I've been recently considering thinking about AI Alignment as analogous to raising a child, and I want to get feedback on this idea.
Specifically, aligning AI to human values feels like what happens when (for example, no offense intended) a mormon family raises their children to be mormon. I think of stories like Educated in which parents try really really hard to make their kid follow their religious values, and they sometimes fail.
I think this view differs from other stories of alignment because it views an AGI as having its own goals other than just the ones we give it (maybe this is assuming inner misalignment by default?). This story feels very plausible because in our production of AGI, I think we will create agents that are morally valuable and have their own goals. The example of a mormon family feels relevant here because it seems morally dicey or wrong for parents to insist on their child's goals/values, it may likewise be dicey to write the utility function of another sentient being and center such a function on ourselves. Analogy may also be good because it shows just how hard alignment is. Analogy is lacking because children do not become super-intelligent.

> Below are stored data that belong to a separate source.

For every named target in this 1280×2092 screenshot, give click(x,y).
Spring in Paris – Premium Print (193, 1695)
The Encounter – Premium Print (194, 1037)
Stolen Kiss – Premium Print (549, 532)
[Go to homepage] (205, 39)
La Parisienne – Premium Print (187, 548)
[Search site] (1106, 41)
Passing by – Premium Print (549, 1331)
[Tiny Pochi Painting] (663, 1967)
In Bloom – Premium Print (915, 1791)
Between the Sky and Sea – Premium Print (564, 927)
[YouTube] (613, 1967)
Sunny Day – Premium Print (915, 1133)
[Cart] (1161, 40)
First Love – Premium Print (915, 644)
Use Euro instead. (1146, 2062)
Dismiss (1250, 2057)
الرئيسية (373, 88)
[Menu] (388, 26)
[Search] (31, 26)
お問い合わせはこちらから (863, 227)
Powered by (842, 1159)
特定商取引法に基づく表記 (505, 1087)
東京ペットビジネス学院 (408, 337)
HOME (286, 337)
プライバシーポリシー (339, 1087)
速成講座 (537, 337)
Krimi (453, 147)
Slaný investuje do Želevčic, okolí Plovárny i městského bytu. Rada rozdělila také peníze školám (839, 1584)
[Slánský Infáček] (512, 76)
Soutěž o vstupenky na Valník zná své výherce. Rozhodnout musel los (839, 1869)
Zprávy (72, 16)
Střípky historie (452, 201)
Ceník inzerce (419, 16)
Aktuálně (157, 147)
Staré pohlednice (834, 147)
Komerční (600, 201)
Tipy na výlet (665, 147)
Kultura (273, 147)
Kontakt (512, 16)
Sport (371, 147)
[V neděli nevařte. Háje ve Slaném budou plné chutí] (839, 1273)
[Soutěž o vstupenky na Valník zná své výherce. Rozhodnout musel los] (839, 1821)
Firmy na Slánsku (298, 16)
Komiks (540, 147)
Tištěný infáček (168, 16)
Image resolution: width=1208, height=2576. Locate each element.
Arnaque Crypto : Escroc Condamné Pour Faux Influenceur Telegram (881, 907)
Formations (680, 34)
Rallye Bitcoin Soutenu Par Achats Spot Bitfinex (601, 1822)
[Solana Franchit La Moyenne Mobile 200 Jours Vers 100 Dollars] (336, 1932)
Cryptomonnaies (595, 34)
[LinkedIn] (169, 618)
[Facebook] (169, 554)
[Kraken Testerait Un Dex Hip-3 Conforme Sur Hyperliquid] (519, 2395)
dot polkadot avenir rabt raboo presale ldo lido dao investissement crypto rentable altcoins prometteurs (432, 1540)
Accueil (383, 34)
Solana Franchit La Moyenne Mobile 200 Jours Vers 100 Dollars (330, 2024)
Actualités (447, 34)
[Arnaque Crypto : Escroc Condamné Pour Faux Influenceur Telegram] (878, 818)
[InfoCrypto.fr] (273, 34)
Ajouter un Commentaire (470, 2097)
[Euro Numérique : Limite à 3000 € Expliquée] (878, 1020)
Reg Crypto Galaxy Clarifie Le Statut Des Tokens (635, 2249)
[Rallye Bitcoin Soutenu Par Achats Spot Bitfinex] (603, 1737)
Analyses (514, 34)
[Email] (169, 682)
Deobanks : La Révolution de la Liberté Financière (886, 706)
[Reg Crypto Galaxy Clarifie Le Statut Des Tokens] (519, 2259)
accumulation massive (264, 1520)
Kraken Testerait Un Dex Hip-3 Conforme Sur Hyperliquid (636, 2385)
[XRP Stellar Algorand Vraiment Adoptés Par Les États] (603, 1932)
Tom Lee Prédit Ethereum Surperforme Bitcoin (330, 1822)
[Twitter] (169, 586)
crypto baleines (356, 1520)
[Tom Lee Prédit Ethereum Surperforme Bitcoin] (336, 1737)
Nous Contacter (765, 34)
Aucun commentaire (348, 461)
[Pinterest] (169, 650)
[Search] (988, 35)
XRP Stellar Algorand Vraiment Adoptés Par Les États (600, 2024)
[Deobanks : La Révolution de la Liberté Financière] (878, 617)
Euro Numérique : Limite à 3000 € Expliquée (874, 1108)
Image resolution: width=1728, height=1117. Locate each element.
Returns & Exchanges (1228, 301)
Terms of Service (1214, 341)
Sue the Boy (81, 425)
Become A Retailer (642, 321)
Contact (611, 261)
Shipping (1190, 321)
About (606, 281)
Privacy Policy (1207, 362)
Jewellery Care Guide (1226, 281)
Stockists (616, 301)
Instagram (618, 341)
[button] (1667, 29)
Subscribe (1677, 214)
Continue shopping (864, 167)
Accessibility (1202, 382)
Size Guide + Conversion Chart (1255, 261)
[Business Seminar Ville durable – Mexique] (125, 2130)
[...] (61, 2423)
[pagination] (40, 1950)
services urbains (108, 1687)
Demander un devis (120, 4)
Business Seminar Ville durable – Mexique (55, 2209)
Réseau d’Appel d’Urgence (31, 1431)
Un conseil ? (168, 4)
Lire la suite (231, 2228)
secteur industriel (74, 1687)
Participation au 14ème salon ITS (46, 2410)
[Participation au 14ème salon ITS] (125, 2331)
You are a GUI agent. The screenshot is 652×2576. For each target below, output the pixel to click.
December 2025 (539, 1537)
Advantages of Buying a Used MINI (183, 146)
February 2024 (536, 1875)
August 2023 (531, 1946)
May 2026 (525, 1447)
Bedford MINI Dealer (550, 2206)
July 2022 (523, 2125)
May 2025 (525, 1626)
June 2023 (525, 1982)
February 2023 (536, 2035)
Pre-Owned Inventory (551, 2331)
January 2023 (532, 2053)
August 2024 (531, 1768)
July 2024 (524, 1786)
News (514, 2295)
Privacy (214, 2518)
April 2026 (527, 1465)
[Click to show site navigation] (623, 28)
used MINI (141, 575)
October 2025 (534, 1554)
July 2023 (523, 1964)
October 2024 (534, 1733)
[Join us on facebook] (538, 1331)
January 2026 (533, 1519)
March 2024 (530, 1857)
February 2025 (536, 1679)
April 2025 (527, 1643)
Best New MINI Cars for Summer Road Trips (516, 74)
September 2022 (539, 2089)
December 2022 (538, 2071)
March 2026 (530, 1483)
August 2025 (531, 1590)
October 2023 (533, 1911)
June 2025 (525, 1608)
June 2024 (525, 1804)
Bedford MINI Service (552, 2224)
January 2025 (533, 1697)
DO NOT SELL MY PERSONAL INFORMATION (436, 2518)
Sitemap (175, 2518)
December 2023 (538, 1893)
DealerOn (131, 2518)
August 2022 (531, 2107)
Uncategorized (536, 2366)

Beyond feedback on this framing, I would also appreciate links to relevant things other people have written, thanks!
You're in good company. Tom Griffiths offers this analogy in Brian Christian's 'The Alignment Problem':
“Griffiths views parenthood as a kind of proof of concept for the alignment problem. The story of human civilisation, he notes, has always been about how to instill values in strange, alien, human-level intelligences who will inevitably inherit the reins of society from us - namely, our kids.”